**TASK PROMPT:** Leave out every line before the one that contains "Task: Expand the Create". Please restate that line and the rest of the data word for word, through the end.

**EXERCISE INPUTS:**
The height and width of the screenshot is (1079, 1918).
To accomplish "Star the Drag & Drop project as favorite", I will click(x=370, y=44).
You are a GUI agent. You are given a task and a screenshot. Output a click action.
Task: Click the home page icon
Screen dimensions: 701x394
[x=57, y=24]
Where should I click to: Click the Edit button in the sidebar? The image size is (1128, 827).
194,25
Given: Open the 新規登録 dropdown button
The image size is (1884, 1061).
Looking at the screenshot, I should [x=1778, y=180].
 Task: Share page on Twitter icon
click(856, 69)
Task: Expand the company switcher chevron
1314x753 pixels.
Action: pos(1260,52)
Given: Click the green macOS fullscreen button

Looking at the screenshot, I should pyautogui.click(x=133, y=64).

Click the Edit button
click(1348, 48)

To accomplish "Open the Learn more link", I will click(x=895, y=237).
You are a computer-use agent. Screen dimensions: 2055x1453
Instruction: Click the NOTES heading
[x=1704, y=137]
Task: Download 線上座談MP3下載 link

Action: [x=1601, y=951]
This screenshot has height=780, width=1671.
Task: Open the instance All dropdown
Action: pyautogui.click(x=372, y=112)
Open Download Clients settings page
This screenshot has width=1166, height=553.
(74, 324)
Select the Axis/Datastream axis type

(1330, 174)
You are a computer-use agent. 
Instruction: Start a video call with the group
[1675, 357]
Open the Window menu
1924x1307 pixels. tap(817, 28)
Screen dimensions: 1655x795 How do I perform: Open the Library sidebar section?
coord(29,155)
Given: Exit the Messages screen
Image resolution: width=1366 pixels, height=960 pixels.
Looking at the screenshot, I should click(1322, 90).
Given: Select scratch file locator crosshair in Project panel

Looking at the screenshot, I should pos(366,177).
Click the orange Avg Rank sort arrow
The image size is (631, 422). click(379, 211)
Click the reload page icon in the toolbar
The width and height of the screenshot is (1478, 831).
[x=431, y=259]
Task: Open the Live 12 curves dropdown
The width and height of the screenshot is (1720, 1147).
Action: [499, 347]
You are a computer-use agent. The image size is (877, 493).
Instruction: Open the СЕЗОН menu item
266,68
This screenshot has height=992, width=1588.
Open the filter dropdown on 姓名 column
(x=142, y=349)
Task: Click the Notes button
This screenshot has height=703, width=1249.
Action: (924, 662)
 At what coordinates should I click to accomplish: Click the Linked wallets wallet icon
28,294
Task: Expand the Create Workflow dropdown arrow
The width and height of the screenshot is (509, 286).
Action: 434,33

**SOLVED EXERCISE:**
Task: Expand the Create Workflow dropdown arrow
The width and height of the screenshot is (509, 286).
Action: 434,33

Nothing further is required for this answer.